- [Task to complete]: Please output the entries below without altering a single character.

Stored data
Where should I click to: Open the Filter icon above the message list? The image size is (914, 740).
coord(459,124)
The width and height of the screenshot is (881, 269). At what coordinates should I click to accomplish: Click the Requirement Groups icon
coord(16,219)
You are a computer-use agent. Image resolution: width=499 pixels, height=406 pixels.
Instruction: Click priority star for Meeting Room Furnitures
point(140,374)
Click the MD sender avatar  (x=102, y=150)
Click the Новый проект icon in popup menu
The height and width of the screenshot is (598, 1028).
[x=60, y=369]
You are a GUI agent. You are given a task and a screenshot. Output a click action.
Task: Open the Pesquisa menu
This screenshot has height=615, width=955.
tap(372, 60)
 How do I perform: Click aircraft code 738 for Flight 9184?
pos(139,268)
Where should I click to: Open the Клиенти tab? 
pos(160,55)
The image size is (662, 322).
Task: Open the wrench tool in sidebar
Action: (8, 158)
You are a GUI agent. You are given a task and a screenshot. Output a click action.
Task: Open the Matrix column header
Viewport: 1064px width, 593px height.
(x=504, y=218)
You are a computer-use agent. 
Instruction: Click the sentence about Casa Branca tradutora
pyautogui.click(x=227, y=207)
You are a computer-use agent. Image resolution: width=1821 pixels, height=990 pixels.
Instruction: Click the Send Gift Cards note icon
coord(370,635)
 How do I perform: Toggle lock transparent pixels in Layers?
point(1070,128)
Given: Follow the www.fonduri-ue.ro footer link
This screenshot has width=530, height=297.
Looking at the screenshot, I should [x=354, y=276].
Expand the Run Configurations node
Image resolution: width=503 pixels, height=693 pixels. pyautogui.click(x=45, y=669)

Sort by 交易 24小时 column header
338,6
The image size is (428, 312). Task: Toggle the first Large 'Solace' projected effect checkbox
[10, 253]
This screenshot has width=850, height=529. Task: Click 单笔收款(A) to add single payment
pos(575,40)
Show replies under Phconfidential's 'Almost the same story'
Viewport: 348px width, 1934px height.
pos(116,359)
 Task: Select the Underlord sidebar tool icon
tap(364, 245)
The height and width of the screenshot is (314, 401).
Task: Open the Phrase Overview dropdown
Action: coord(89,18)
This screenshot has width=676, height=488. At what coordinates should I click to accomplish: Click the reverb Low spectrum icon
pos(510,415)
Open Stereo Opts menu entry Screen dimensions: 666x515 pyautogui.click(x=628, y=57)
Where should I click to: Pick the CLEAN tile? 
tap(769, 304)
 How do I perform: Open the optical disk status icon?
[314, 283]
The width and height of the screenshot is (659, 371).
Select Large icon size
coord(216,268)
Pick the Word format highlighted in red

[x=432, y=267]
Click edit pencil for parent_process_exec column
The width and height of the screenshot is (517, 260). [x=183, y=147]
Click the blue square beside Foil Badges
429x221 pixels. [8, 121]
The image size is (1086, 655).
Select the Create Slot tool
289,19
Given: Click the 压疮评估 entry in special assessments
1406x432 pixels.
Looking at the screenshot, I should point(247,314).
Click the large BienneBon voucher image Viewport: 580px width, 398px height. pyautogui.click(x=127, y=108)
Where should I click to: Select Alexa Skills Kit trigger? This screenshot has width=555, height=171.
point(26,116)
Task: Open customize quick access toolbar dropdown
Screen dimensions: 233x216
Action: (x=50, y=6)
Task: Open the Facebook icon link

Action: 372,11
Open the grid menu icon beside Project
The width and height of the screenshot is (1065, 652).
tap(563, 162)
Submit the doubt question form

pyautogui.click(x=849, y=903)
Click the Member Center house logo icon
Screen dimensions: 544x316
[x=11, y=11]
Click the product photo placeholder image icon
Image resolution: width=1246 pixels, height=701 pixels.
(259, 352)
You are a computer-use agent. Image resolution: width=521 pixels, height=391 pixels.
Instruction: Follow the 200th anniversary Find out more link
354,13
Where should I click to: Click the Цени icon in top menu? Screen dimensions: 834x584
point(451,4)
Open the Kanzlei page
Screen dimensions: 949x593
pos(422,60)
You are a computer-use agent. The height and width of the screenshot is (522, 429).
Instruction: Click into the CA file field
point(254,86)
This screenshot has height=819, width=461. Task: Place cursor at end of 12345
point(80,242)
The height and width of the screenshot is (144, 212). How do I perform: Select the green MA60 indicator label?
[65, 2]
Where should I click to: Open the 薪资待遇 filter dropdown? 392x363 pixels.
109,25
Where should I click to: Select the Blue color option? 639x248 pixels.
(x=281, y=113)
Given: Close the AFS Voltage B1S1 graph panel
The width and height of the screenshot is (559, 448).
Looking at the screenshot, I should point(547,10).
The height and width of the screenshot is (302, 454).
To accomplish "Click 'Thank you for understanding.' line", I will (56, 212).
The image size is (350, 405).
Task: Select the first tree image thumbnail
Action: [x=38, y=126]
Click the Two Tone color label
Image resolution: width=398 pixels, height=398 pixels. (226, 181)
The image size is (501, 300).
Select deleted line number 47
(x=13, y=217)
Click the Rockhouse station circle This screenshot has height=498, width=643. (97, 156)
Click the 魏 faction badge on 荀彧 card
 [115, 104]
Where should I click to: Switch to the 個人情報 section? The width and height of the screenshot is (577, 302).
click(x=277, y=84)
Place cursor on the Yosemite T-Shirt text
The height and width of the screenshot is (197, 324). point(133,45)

- [Finished exercise]:
Where should I click to: Open the Filter icon above the message list? The image size is (914, 740).
coord(459,124)
The width and height of the screenshot is (881, 269). At what coordinates should I click to accomplish: Click the Requirement Groups icon
coord(16,219)
You are a computer-use agent. Image resolution: width=499 pixels, height=406 pixels.
Instruction: Click priority star for Meeting Room Furnitures
point(140,374)
Click the MD sender avatar  (x=102, y=150)
Click the Новый проект icon in popup menu
The height and width of the screenshot is (598, 1028).
[x=60, y=369]
You are a GUI agent. You are given a task and a screenshot. Output a click action.
Task: Open the Pesquisa menu
This screenshot has height=615, width=955.
tap(372, 60)
 How do I perform: Click aircraft code 738 for Flight 9184?
pos(139,268)
Where should I click to: Open the Клиенти tab? 
pos(160,55)
The image size is (662, 322).
Task: Open the wrench tool in sidebar
Action: (8, 158)
You are a GUI agent. You are given a task and a screenshot. Output a click action.
Task: Open the Matrix column header
Viewport: 1064px width, 593px height.
(x=504, y=218)
You are a computer-use agent. 
Instruction: Click the sentence about Casa Branca tradutora
pyautogui.click(x=227, y=207)
You are a computer-use agent. Image resolution: width=1821 pixels, height=990 pixels.
Instruction: Click the Send Gift Cards note icon
coord(370,635)
 How do I perform: Toggle lock transparent pixels in Layers?
point(1070,128)
Given: Follow the www.fonduri-ue.ro footer link
This screenshot has width=530, height=297.
Looking at the screenshot, I should [x=354, y=276].
Expand the Run Configurations node
Image resolution: width=503 pixels, height=693 pixels. pyautogui.click(x=45, y=669)

Sort by 交易 24小时 column header
338,6
The image size is (428, 312). Task: Toggle the first Large 'Solace' projected effect checkbox
[10, 253]
This screenshot has width=850, height=529. Task: Click 单笔收款(A) to add single payment
pos(575,40)
Show replies under Phconfidential's 'Almost the same story'
Viewport: 348px width, 1934px height.
pos(116,359)
 Task: Select the Underlord sidebar tool icon
tap(364, 245)
The height and width of the screenshot is (314, 401).
Task: Open the Phrase Overview dropdown
Action: coord(89,18)
This screenshot has width=676, height=488. At what coordinates should I click to accomplish: Click the reverb Low spectrum icon
pos(510,415)
Open Stereo Opts menu entry Screen dimensions: 666x515 pyautogui.click(x=628, y=57)
Where should I click to: Pick the CLEAN tile? 
tap(769, 304)
 How do I perform: Open the optical disk status icon?
[314, 283]
The width and height of the screenshot is (659, 371).
Select Large icon size
coord(216,268)
Pick the Word format highlighted in red

[x=432, y=267]
Click edit pencil for parent_process_exec column
The width and height of the screenshot is (517, 260). [x=183, y=147]
Click the blue square beside Foil Badges
429x221 pixels. [8, 121]
The image size is (1086, 655).
Select the Create Slot tool
289,19
Given: Click the 压疮评估 entry in special assessments
1406x432 pixels.
Looking at the screenshot, I should point(247,314).
Click the large BienneBon voucher image Viewport: 580px width, 398px height. pyautogui.click(x=127, y=108)
Where should I click to: Select Alexa Skills Kit trigger? This screenshot has width=555, height=171.
point(26,116)
Task: Open customize quick access toolbar dropdown
Screen dimensions: 233x216
Action: (x=50, y=6)
Task: Open the Facebook icon link

Action: 372,11
Open the grid menu icon beside Project
The width and height of the screenshot is (1065, 652).
tap(563, 162)
Submit the doubt question form

pyautogui.click(x=849, y=903)
Click the Member Center house logo icon
Screen dimensions: 544x316
[x=11, y=11]
Click the product photo placeholder image icon
Image resolution: width=1246 pixels, height=701 pixels.
(259, 352)
You are a computer-use agent. Image resolution: width=521 pixels, height=391 pixels.
Instruction: Follow the 200th anniversary Find out more link
354,13
Where should I click to: Click the Цени icon in top menu? Screen dimensions: 834x584
point(451,4)
Open the Kanzlei page
Screen dimensions: 949x593
pos(422,60)
You are a computer-use agent. The height and width of the screenshot is (522, 429).
Instruction: Click into the CA file field
point(254,86)
This screenshot has height=819, width=461. Task: Place cursor at end of 12345
point(80,242)
The height and width of the screenshot is (144, 212). How do I perform: Select the green MA60 indicator label?
[65, 2]
Where should I click to: Open the 薪资待遇 filter dropdown? 392x363 pixels.
109,25
Where should I click to: Select the Blue color option? 639x248 pixels.
(x=281, y=113)
Given: Close the AFS Voltage B1S1 graph panel
The width and height of the screenshot is (559, 448).
Looking at the screenshot, I should point(547,10).
The height and width of the screenshot is (302, 454).
To accomplish "Click 'Thank you for understanding.' line", I will (56, 212).
The image size is (350, 405).
Task: Select the first tree image thumbnail
Action: [x=38, y=126]
Click the Two Tone color label
Image resolution: width=398 pixels, height=398 pixels. (226, 181)
The image size is (501, 300).
Select deleted line number 47
(x=13, y=217)
Click the Rockhouse station circle This screenshot has height=498, width=643. (97, 156)
Click the 魏 faction badge on 荀彧 card
 [115, 104]
Where should I click to: Switch to the 個人情報 section? The width and height of the screenshot is (577, 302).
click(x=277, y=84)
Place cursor on the Yosemite T-Shirt text
The height and width of the screenshot is (197, 324). point(133,45)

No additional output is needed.